I suppose it’s when I see them standing in the street and just staring at me that I know something is wrong. I have to ask myself, is it that fascinating watching me trying to keep Solomon’s car clean? Don’t they wash their own cars? Of course they do, and I don’t come and stand and look at them, so I don’t see the point of this communal gawping. Not everybody has come out, but there’s enough of them to make me feel awkward and so I stop. The car is almost spotless anyhow, so it isn’t like I haven’t done a good job or anything. It’s just that I don’t want to be putting on a show, and that’s how I feel. But I also don’t want to stay in Stoneleigh with them any more. I resolve to use the day sensibly and go into town and talk with my parents. I uncrumple my jacket and fold it up and push it into my bag. It is far too dirty to wear, but I don’t want to go back into my house and feel trapped there, so I secrete it in my bag where nobody can see it. I just have to hope that the weather doesn’t change, otherwise I know I’ll get cold.

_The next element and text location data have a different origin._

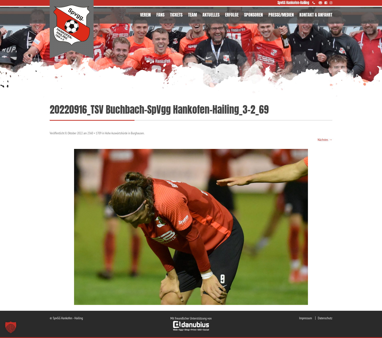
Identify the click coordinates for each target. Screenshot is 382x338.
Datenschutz (325, 318)
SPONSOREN (253, 14)
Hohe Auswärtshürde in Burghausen (124, 133)
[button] (10, 327)
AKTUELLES (211, 14)
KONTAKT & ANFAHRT (315, 14)
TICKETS (176, 14)
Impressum (305, 318)
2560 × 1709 (94, 133)
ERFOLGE (232, 14)
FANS (160, 14)
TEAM (192, 14)
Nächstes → (325, 139)
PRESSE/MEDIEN (281, 14)
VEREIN (145, 14)
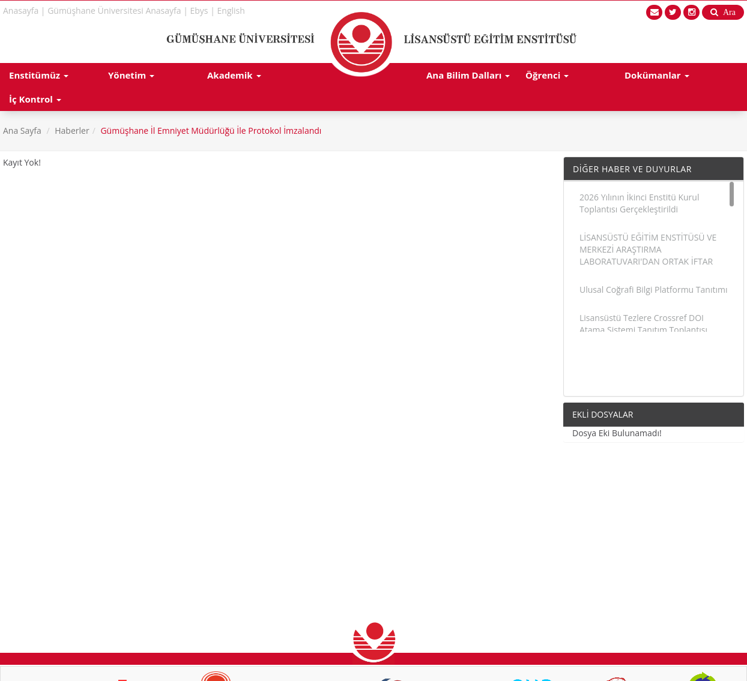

When I get to the cemetery the boy is nowhere to be seen. I’m surprised because he always seems to be there with his seemingly unstoppable enthusiasm. But today of all days he isn’t around. I spread the jacket out on the grass by Mum and Dad’s grave and then I sit down and begin to talk to them. I tell them everything about Solomon that I can think of. I know Dad has some opinions about coloureds, and that he won’t be totally sympathetic to a lot of what I’m saying about Solomon, but I still want to tell them. Dad doesn’t say much. After a while Mum starts to cry and she asks me what it was about Solomon that made me want to be seen with him. I think for a while, and I then tell her that there was nothing in particular, it was just that Solomon was a proper gentleman. In fact, one of the first gentlemen that I’d ever met, with his smart driving gloves. He really showed Brian up for the slob that he is, but I don’t have a chance to say anything for Mum hasn’t finished. She goes on, but she’s so upset that she can hardly get the words out. Didn’t I understand what people would say about me if I were to be seen with a coloured, and particularly one as dark as this Solomon? She’d not brought me up to be that type of girl. Why, she wants to know, why would I want to do this to them both? There’s no point in looking to Dad for any help, for I’m not going to get any from him. I try again and tell them that Solomon treated me with respect, but they don’t want to hear this for their minds are already made up. Eventually neither of them will speak to me, and so I begin to plead. I just wanted to be happy, I say, and I could tell that Solomon was a man who could have made me happy. Mum continues to weep, but Dad has his one ugly word, and I could have predicted it before he even opened his mouth. Slag. He doesn’t even want to look at me any more, that’s how bad it is. As it starts to get dark, I reckon that I’d better leave them alone. This isn’t going anywhere and I’m starting to get cold. I stand up, pull on my filthy jacket and look around one final time to see if I can spot the boy, but there’s no sign of him.